Jacob Evans, Risk Frontiers
 

Australia is a mostly dry continent, where the majority of Australian urbanised areas are located along waterways for access to drinkable water.

In a changing climate, Australia is expected to become drier on average, but extreme rainfall events, which are responsible for most major flooding events, are predicted to occur more often and increase in intensity [IPCC 2018, IPCC 2021].

Such trends have manifested over the past few years, as severe droughts from 2017-2019 and widespread east coast flooding that recently impacted Australia. This has resulted in a pressing need to increase our resilience and management of such events as well as finding ways to mitigate their costly impact on densely populated areas [Gissing (2022), Goodwin (2022), Coates (2022), George (2022)].

This raises the question of whether Australia’s integrated urban water management (IUWM) strategies can be enhanced to improve water retention and reduce flooding using nature-based solutions.

Nature Based Mitigation Strategies

With the continued population growth of Australia, urbanisation, and climate change, there is a need to make Australia more resilient to flooding, as well as to increase water storage.

A recent panel discussion during COP26 saw insurance leaders argue for a greater focus on resilience, especially on property flood resilience measures for building repairs, continued investments into flood defences, and the inclusion of natural flood management approaches [Scott 2021].

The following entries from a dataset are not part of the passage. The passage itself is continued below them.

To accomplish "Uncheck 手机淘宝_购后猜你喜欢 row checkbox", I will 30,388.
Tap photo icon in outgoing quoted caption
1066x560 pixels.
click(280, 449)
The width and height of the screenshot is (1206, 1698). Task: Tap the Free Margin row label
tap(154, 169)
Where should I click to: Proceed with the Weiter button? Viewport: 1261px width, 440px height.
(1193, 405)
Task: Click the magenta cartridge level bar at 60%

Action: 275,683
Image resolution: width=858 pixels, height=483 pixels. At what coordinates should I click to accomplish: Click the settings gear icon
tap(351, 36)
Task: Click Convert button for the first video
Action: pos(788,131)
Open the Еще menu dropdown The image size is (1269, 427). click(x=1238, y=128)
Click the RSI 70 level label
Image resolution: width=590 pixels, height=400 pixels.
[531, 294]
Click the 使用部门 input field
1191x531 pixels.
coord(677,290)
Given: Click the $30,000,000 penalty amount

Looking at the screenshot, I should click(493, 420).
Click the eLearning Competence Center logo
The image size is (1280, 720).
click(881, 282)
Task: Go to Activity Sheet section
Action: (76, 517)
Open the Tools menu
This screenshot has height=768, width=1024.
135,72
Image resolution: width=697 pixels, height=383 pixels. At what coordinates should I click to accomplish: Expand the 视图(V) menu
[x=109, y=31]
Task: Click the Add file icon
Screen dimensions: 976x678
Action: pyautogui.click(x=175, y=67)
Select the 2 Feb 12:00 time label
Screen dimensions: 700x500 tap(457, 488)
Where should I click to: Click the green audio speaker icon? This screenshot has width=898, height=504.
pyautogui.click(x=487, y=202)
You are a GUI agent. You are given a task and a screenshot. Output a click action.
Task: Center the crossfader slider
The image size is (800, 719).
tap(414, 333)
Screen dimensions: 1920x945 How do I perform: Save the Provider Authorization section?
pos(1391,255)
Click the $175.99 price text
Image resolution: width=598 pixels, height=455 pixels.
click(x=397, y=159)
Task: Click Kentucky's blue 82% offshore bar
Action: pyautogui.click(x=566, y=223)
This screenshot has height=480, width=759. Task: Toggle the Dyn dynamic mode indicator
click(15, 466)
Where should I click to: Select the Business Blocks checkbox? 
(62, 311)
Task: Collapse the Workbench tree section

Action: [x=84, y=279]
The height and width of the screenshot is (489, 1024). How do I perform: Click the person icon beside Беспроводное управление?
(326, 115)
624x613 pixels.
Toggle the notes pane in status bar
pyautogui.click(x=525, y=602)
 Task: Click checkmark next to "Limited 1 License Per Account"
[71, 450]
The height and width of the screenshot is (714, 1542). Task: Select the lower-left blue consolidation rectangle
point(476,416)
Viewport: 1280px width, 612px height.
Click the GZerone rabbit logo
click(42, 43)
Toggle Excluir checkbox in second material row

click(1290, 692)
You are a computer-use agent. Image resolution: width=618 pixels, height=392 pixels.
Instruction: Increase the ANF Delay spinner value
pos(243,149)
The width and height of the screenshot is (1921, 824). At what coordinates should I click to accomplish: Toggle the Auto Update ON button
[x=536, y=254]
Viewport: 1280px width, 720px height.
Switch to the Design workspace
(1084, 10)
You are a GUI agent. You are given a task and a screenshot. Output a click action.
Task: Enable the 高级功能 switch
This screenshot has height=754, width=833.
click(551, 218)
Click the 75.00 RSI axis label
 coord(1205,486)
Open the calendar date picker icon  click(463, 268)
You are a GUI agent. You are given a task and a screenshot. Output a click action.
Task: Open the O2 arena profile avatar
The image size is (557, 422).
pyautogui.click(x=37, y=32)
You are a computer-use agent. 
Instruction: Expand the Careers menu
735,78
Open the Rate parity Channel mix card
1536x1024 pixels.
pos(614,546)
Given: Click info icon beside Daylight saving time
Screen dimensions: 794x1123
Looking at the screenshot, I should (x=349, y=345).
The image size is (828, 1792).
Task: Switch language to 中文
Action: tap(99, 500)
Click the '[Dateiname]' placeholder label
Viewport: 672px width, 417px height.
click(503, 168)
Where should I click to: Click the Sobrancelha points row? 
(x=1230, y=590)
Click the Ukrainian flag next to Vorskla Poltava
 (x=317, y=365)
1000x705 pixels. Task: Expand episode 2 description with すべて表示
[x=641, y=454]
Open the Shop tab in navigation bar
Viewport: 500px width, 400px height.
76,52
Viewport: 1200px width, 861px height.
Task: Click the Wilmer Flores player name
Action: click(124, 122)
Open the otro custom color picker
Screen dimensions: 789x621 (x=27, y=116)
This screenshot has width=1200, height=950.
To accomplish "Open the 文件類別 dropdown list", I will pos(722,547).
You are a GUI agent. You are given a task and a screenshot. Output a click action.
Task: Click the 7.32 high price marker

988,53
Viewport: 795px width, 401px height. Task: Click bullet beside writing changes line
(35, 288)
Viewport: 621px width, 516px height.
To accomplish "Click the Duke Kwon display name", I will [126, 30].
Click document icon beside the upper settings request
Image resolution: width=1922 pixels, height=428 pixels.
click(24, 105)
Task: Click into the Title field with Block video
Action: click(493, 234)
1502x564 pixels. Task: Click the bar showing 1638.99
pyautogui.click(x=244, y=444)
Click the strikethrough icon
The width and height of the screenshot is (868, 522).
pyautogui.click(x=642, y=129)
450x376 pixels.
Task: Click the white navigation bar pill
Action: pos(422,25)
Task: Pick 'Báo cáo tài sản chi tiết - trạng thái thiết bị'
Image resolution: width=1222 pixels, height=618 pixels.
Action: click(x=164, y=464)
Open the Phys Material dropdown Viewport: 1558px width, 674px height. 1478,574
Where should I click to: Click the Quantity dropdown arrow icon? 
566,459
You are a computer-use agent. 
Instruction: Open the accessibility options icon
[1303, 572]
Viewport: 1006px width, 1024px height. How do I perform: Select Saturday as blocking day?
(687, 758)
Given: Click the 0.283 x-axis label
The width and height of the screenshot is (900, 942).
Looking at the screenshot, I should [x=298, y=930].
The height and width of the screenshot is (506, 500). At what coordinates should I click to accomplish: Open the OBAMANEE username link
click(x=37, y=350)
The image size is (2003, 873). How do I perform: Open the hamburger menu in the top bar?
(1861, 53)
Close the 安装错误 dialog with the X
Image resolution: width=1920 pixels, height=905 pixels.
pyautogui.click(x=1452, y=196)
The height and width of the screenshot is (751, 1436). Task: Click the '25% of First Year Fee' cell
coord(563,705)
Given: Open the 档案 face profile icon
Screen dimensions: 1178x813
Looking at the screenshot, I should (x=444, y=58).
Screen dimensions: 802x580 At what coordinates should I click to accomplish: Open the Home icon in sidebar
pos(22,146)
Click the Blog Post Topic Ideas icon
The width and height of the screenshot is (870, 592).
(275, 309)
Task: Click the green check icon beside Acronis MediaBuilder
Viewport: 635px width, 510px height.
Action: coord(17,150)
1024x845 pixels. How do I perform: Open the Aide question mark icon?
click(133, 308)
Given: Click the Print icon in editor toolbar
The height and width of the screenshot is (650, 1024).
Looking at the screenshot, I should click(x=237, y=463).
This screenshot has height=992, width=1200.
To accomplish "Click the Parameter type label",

The push for nature based strategies is attributable to the ecological benefits, both on a local level such as cooling and water storage, and on a larger scale helping combat climate change with carbon regulation.

Historically, Australia’s approaches to flood management mainly involved the use of structural interventions. These included levees to protect urban areas or farmland, dams to mitigate flood flows, retarding basins which temporarily store floodwaters, flood bypasses which redirect floodwaters, modifications to river channels, and floodgates which control river flow [NSW Government 2005, The Geneva Association 2020].

Over recent decades, there has been greater uptake of nature-based solutions as part of IUWM strategies.

The 2022 IPCC summary for policy makers also made reference to nature-based flood mitigation strategies. The report stated: ‘Enhancing natural water retention such as by restoring wetlands and rivers, land use planning such as no build zones or upstream forest management, can further reduce flood risk (medium confidence)’ and ‘Natural river systems, wetlands and upstream forest ecosystems reduce flood risk by storing water and slowing water flow, in most circumstances (high confidence)’ [IPCC 2022].

The World Bank has been funding nature-based projects throughout the world through its Global Program on Nature-Based Solutions for Climate Resilience [World Bank].

Examples of projects include the Odra-Vistula Flood Management Project and the Ma’anshan Cihu River Basin Improvement.

The Odra-Vistula project aims to use a combination of grey and green infrastructure to improve flood resilience, using green measures to open space for the river to inundate the natural floodplain, while also diminishing flood velocities.

The Ma’anshan Cihu River project aims to improve drainage and flood protection capacity in urban areas through a combination of rehabilitation and environmental management approaches.

The Urban Environment: Sponge Cities

Governments internationally are now promoting and implementing a wider uptake of natural flood management.

The development of these new approaches is most advanced in Europe.

China has also been investing heavily into a combination of grey (i.e. structural interventions) and green (natural strategies) flood mitigation techniques, which has been coined sponge cities.

In 2014, China approved an initiative to improve water retention and minimise the impacts of riverine flooding on their susceptible largely populated cities. The scheme initially involved 30 cities, with the aim to have 80% of city regions implementing sponge city concepts, absorbing and reusing 70% of rainwater by 2030.

The objective of these projects is to improve the resilience to smaller flooding events, accommodating a 1:30 year event instead of the 1:10 year event that the majority of their current drainage systems are designed to handle [Nguyen et al., 2019].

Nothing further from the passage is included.